Ilona Kolonits' cinematic style can be best characterised as lyrical and poetic. In her films she depicted the beauty and heroism in the everyday lives of people. Her kindness and genuine compassion won hearts both in her home country and worldwide allowing Kolonits to portray intimate moments of joy and grief, traditions and customs of minority and ethnic communities, women and children In 1955 she started a several decades-long series of documentary films entitled Birthday following the lives of a group of women throughout their annual school reunions, this way presenting a very personal, feminine view of a generation. Among Kolonits' cinematic subjects were Fine Art. 'Thank You For The Clay' is a homage to the art and skill of the renewed Hungarian sculptor, Margit Kovacs. Kolonis' 1988 film You Like Horses, Don't You? addresses animal rights. Kolonits gave a lyrical homage to the city where she was born and which she loved in her film Budapest. The films of Ilona Kolonits are filed at the Hungarian National Digital Film Archives and Film Institute and are protected by the Hungarian Society for the Protection of Audio-Visual Authors' and Producers' Rights.

Personal life

Ilona Kolonits was considered by those few who knew her well to be an exceptionally kind, courageous, noble yet lighthearted person. She never gave interviews enjoying a private and modest life with her parents in a green suburb of Budapest. Kolonits spent her free time between her parents, siblings and extended family with whom she shared her love of reading and nature walks. She collected in her home a considerable library and art collection, while often gaving large amounts from her income anonymously to charity in support of children orphaned due to violent conflicts and war.
Although a strikingly beautiful and stylish woman, Ilona Kolonits never married, instead she dedicated her life to her calling as a film director and international news correspondent.
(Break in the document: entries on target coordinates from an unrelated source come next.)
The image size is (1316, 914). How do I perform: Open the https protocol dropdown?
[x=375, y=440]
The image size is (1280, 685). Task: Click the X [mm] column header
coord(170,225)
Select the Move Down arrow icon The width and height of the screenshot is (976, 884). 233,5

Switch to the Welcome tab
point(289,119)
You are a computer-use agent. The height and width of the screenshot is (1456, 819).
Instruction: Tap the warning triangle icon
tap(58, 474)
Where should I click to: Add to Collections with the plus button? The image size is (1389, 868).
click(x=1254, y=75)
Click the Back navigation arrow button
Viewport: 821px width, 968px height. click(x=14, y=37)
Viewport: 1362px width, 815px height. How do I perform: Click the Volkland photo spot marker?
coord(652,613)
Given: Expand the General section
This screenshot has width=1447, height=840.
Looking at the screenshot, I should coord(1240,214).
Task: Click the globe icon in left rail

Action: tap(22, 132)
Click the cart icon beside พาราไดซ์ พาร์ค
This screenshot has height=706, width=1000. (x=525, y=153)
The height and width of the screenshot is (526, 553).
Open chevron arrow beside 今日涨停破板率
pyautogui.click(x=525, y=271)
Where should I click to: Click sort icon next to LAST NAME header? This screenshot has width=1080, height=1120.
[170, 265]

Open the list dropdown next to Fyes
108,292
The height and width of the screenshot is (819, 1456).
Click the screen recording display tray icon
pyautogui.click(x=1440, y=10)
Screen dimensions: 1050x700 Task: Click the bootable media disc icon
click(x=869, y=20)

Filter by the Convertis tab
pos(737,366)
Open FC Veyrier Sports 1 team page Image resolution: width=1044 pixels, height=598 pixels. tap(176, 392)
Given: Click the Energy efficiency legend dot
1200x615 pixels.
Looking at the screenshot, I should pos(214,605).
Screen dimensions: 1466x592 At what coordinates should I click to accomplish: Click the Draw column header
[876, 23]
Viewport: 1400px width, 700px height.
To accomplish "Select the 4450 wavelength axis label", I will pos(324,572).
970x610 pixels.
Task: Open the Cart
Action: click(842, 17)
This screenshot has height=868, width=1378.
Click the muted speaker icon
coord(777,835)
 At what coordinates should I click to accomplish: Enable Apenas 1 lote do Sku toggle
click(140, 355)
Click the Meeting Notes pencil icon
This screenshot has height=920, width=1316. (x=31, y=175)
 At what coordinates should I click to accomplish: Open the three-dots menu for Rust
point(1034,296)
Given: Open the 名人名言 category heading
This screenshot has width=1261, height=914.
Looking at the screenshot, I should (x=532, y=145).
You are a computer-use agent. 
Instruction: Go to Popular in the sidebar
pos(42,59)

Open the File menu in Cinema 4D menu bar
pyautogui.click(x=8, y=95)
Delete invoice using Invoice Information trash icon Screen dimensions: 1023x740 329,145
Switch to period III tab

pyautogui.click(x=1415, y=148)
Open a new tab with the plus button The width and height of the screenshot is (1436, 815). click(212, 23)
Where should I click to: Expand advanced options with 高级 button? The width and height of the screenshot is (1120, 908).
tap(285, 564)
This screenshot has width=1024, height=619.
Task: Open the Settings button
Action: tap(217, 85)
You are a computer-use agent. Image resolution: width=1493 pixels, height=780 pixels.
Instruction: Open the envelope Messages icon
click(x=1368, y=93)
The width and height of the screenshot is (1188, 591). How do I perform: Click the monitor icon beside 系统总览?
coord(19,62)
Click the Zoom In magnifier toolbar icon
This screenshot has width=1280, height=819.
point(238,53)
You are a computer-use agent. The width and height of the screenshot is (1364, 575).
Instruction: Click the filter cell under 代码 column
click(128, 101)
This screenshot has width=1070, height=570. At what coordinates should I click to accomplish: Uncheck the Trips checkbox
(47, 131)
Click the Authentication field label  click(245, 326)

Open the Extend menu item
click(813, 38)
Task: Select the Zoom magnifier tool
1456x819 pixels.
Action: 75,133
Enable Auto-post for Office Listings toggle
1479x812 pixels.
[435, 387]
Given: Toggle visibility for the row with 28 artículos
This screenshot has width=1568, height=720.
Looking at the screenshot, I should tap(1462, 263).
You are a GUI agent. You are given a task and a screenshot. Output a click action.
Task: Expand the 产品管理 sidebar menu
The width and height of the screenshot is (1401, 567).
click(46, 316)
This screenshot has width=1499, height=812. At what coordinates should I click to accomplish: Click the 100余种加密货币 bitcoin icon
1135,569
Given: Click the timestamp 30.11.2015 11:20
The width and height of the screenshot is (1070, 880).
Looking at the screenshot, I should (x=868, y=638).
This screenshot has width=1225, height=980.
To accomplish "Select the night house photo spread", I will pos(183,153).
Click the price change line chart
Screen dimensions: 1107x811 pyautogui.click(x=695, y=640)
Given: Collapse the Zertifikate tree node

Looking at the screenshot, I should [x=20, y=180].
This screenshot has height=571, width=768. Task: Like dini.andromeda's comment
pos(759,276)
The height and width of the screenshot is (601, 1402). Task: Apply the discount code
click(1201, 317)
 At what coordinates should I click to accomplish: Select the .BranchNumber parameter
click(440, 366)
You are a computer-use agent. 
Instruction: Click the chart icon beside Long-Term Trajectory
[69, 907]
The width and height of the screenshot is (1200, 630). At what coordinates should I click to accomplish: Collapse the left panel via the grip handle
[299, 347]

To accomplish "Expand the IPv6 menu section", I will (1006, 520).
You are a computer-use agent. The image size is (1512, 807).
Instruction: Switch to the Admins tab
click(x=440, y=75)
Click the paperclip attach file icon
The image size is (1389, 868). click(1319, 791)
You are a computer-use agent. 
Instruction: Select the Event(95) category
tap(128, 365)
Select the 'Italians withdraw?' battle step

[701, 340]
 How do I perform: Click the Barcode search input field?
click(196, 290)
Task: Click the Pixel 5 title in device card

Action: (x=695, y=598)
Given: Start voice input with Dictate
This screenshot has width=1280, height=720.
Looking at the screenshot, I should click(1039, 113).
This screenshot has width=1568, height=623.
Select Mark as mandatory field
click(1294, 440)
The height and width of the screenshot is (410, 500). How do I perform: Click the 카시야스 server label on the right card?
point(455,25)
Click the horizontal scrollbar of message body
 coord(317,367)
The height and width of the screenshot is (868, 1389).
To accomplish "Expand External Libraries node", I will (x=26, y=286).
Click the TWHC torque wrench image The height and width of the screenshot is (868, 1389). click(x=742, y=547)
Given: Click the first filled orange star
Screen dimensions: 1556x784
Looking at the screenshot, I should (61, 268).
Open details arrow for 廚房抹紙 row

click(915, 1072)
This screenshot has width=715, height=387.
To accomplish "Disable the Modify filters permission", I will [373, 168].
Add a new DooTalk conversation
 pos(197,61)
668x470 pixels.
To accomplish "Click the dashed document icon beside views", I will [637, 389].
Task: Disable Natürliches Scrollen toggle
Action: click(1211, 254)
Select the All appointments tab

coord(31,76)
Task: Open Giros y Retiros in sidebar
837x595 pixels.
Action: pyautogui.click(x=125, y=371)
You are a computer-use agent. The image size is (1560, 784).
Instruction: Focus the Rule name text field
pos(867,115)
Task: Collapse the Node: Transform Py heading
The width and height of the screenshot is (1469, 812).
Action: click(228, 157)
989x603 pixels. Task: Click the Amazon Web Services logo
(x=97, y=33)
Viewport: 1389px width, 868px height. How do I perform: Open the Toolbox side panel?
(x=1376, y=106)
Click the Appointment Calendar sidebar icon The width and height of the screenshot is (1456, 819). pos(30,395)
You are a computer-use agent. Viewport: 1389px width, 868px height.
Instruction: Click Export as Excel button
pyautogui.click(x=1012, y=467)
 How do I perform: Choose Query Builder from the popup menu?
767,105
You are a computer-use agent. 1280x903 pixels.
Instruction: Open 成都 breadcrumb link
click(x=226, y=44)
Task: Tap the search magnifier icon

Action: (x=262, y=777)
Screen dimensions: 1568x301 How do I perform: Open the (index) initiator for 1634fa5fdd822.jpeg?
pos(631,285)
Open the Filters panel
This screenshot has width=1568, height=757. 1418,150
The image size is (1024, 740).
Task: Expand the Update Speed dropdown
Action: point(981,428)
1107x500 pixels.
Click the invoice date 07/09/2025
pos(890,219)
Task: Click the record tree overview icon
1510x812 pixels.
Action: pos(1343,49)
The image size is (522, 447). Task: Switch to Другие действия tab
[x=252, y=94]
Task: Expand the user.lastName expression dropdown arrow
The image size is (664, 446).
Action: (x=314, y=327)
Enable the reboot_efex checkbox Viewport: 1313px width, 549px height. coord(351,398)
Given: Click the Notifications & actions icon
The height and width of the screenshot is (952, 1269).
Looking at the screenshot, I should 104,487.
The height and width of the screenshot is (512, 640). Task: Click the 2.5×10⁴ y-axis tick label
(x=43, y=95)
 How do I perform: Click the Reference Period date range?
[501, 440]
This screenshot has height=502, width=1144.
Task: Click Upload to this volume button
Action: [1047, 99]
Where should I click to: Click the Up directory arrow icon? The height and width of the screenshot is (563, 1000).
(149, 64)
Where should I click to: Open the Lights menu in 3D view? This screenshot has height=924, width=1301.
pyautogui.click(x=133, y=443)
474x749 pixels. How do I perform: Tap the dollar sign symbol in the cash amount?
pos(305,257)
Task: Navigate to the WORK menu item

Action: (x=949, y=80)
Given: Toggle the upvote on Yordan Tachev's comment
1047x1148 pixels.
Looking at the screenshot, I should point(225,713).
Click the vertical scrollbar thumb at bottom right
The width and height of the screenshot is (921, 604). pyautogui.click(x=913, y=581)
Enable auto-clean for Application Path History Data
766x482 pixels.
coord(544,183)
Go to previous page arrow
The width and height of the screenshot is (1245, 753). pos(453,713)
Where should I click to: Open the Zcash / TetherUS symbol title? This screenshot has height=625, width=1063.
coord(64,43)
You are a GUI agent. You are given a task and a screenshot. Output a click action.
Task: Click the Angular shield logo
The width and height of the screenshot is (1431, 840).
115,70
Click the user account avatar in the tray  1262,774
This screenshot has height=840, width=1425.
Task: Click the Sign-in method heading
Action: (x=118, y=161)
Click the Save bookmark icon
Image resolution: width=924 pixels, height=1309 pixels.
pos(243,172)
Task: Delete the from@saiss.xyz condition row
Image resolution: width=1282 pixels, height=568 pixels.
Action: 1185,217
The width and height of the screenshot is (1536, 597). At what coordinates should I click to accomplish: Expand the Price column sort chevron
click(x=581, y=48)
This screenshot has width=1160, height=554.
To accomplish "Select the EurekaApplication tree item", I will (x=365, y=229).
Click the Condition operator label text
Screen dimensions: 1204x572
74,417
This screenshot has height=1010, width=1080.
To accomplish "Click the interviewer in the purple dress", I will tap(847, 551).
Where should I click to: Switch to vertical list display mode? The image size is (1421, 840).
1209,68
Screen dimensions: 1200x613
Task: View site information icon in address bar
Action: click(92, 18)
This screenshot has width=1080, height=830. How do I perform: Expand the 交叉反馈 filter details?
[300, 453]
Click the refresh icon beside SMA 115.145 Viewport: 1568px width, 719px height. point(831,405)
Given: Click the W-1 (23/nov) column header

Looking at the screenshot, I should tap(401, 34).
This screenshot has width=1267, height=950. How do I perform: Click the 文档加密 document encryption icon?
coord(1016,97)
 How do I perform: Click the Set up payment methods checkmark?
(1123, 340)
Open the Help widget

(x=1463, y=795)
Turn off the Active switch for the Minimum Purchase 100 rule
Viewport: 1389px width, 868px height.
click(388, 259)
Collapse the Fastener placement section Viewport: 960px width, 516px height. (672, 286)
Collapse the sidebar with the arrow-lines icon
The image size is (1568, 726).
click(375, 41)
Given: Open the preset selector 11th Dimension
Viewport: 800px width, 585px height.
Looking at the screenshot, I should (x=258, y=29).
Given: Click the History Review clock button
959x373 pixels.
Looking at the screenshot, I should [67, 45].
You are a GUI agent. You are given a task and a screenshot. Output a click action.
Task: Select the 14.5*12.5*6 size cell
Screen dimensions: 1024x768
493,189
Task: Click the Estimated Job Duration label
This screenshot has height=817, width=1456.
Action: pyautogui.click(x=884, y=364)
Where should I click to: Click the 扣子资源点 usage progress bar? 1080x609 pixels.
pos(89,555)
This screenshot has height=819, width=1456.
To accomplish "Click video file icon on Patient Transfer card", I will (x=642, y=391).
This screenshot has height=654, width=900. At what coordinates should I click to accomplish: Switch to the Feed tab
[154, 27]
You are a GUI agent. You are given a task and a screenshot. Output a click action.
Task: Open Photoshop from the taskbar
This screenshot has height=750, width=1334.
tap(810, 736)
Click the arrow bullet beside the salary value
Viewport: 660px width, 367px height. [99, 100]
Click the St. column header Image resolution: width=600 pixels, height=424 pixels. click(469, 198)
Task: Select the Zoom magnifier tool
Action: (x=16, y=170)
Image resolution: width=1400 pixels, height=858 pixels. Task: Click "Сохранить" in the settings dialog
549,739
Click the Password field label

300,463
The only known romantic interest Ilona had was a platonic fascination with the young Hungarian poet Attila József. Their age difference, József's engagement and early death made any relationship between them impossible. The young Ilona was inspired by the poet's artistic talent, patriotic feelings and pacifist activities. Attila József's speeches at the meetings of the young anti-fascists, condemning social injustice, the death penalty and supporting the cause of the oppressed minorities had a profound influence on the young girl, and Kolonits lived by these humanitarian values throughout her life. Her last wish was for Attila József's poem, At The Danube, expressing a hope for peace and for national and international reconciliation to read at her memorial service.
Ilona Kolonits died in Budapest in 2002 at the age of 80. Her ashes are resting alongside those of her parents in the historical pantheon of the Farkasréti Cemetery in Budapest.